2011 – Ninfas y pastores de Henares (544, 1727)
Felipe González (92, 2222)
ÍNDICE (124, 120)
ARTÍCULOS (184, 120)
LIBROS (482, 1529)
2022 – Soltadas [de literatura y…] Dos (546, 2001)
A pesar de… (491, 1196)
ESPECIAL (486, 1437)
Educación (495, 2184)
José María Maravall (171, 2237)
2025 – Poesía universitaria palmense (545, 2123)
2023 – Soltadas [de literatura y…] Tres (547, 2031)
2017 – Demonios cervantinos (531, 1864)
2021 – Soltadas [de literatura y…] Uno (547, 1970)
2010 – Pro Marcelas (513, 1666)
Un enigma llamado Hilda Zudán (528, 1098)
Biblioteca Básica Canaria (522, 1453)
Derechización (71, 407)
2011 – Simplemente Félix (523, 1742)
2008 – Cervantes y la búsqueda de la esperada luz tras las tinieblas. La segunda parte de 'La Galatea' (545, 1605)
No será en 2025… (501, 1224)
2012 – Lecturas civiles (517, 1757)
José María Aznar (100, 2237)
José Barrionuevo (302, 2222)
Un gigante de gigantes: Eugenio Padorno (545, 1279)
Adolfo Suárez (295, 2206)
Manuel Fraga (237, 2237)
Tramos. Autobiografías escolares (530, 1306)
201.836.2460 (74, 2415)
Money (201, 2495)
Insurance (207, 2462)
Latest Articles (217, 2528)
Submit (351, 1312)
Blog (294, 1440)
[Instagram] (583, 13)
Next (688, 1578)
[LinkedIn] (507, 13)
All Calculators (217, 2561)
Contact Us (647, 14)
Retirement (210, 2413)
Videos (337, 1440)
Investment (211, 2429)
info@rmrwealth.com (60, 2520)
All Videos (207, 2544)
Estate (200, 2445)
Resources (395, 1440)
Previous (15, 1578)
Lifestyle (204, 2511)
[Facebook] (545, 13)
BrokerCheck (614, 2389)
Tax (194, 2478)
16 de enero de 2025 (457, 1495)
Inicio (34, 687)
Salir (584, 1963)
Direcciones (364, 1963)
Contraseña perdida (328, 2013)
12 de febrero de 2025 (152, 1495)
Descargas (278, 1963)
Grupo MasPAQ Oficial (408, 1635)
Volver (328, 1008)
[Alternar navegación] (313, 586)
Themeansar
************
» **목표**: "ÍNDICE (124, 120)" 문구가 들어 있는 줄부터 "[Instagram] (583, 13)" 문구가 들어 있는 줄까지 두 줄을 포함해 모두, 빈 줄은 빼고 '번호'와 '내용' 두 열의 마크다운 표로 옮겨 주시겠어요? '번호' 열에는 순번을, '내용' 열에는 해당 줄을 넣어 주세요.

» **예상 답안**:
| 번호 | 내용 |
|---|---|
| 1 | ÍNDICE (124, 120) |
| 2 | ARTÍCULOS (184, 120) |
| 3 | LIBROS (482, 1529) |
| 4 | 2022 – Soltadas [de literatura y…] Dos (546, 2001) |
| 5 | A pesar de… (491, 1196) |
| 6 | ESPECIAL (486, 1437) |
| 7 | Educación (495, 2184) |
| 8 | José María Maravall (171, 2237) |
| 9 | 2025 – Poesía universitaria palmense (545, 2123) |
| 10 | 2023 – Soltadas [de literatura y…] Tres (547, 2031) |
| 11 | 2017 – Demonios cervantinos (531, 1864) |
| 12 | 2021 – Soltadas [de literatura y…] Uno (547, 1970) |
| 13 | 2010 – Pro Marcelas (513, 1666) |
| 14 | Un enigma llamado Hilda Zudán (528, 1098) |
| 15 | Biblioteca Básica Canaria (522, 1453) |
| 16 | Derechización (71, 407) |
| 17 | 2011 – Simplemente Félix (523, 1742) |
| 18 | 2008 – Cervantes y la búsqueda de la esperada luz tras las tinieblas. La segunda parte de 'La Galatea' (545, 1605) |
| 19 | No será en 2025… (501, 1224) |
| 20 | 2012 – Lecturas civiles (517, 1757) |
| 21 | José María Aznar (100, 2237) |
| 22 | José Barrionuevo (302, 2222) |
| 23 | Un gigante de gigantes: Eugenio Padorno (545, 1279) |
| 24 | Adolfo Suárez (295, 2206) |
| 25 | Manuel Fraga (237, 2237) |
| 26 | Tramos. Autobiografías escolares (530, 1306) |
| 27 | 201.836.2460 (74, 2415) |
| 28 | Money (201, 2495) |
| 29 | Insurance (207, 2462) |
| 30 | Latest Articles (217, 2528) |
| 31 | Submit (351, 1312) |
| 32 | Blog (294, 1440) |
| 33 | [Instagram] (583, 13) |